Tag: tax reform

  • Finance Minister Advocates for 2026 Budget as Future Investment

    Finance Minister Advocates for 2026 Budget as Future Investment

    2026 budget — Finance Minister Makis Keravnos has urged MPs to approve the 2026 state budget, framing it as an investment in the future of Cyprus. Speaking at the House plenum on Thursday, he emphasised the government’s commitment to fostering growth whilst ensuring a balanced approach to development that prioritises people.

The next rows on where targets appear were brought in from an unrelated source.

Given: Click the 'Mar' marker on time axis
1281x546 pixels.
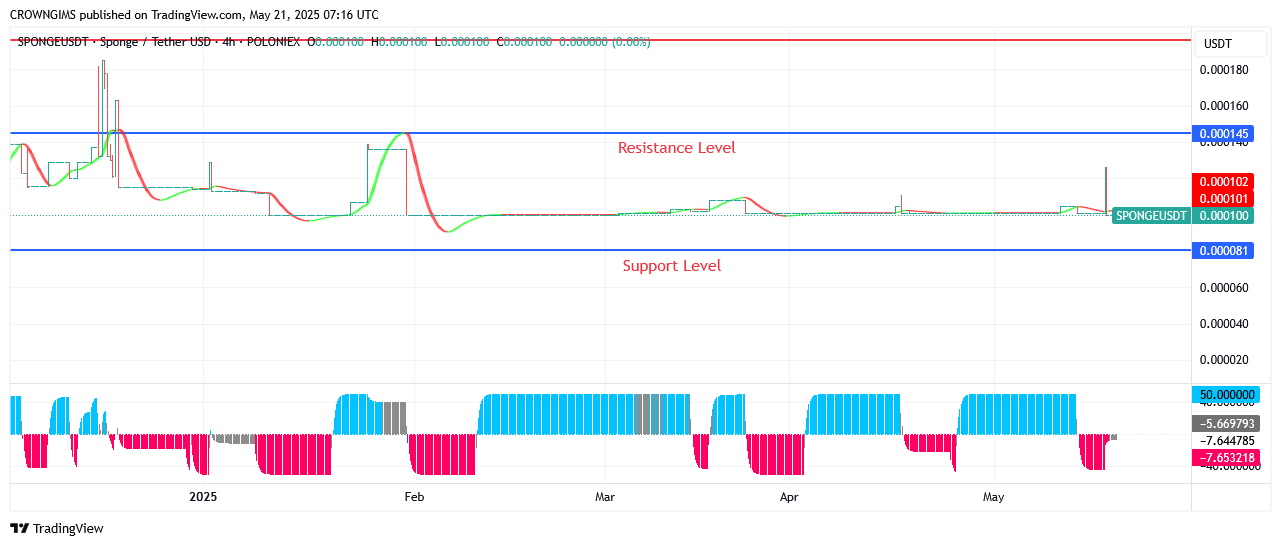Looking at the screenshot, I should point(604,497).
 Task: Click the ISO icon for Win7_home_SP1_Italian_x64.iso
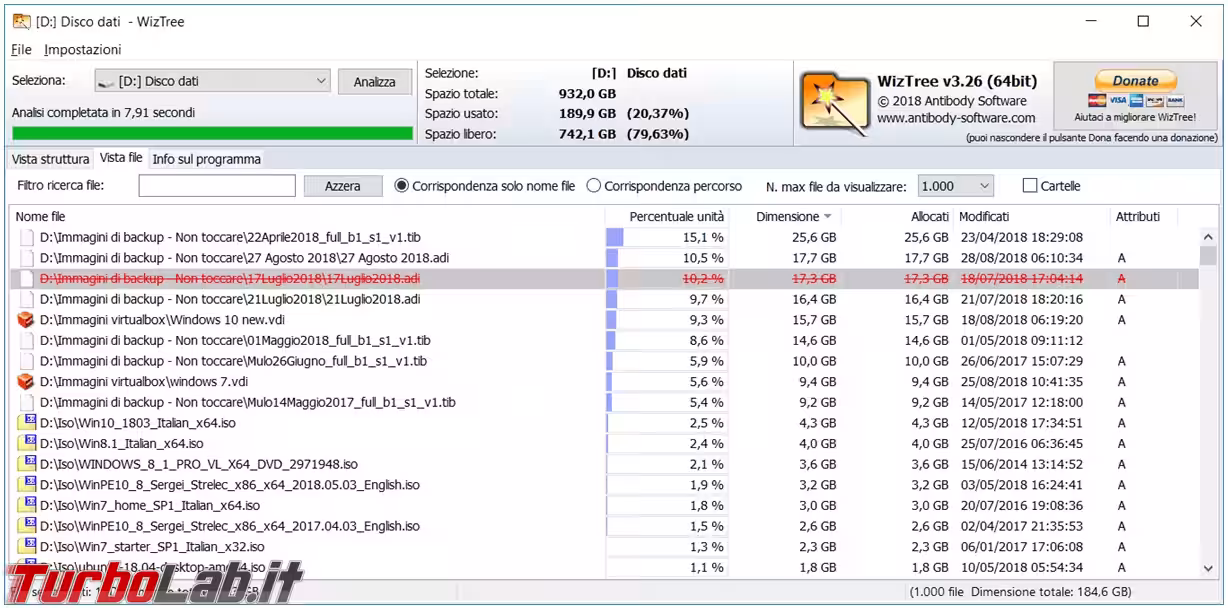27,505
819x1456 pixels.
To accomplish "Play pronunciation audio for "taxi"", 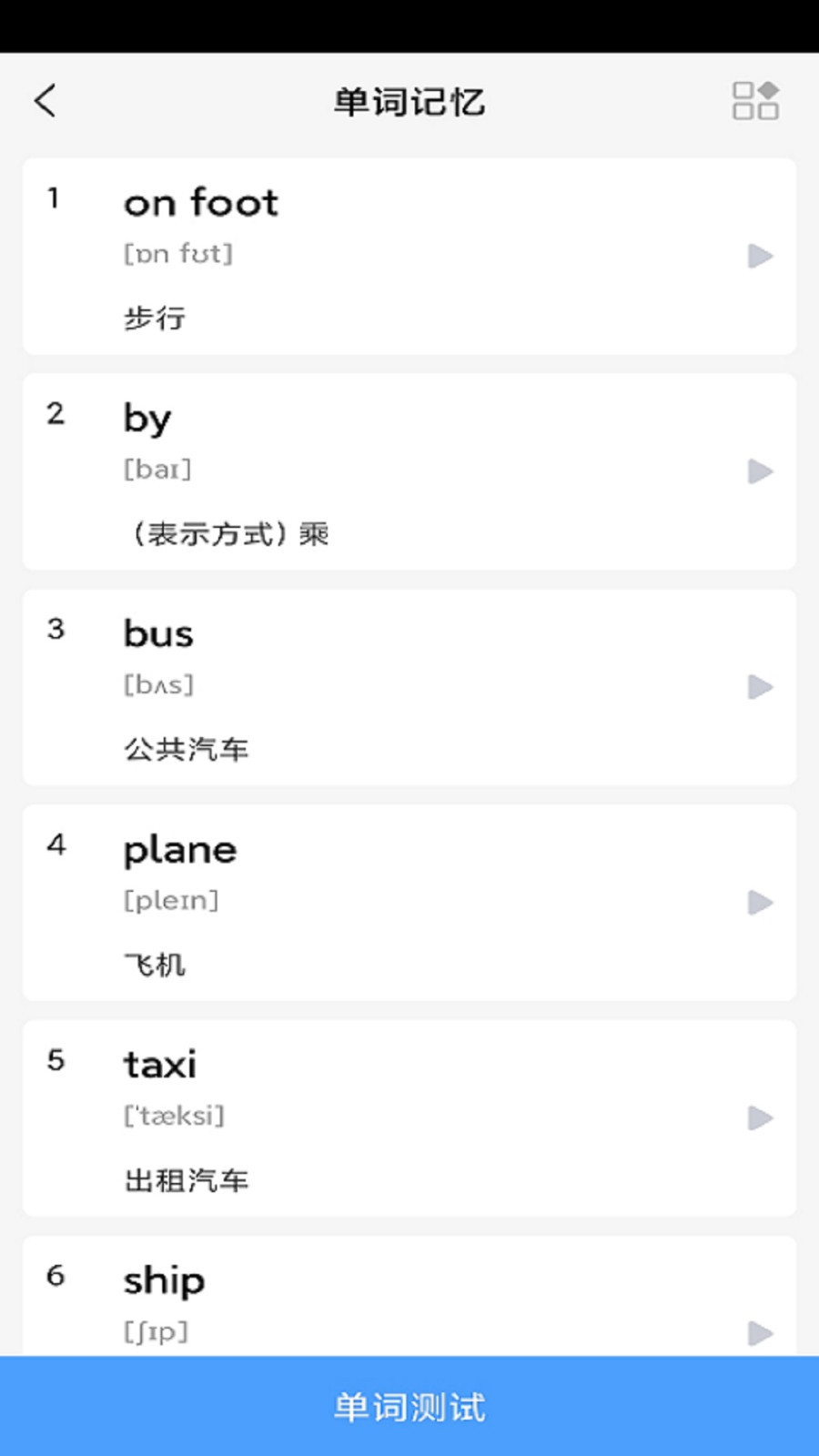I will click(760, 1117).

    Photo: cyprus-mail.com

    026 budget: Government’s Vision for Economic Growth

    In his address, Keravnos highlighted that the budget is designed to facilitate economic growth that benefits a broad spectrum of the population. He stated, “Our objective is to pursue a policy of economic growth benefiting as many people as possible, without exclusions.” This vision is particularly crucial given the ongoing challenges, including the geopolitical tensions arising from the crisis in Ukraine.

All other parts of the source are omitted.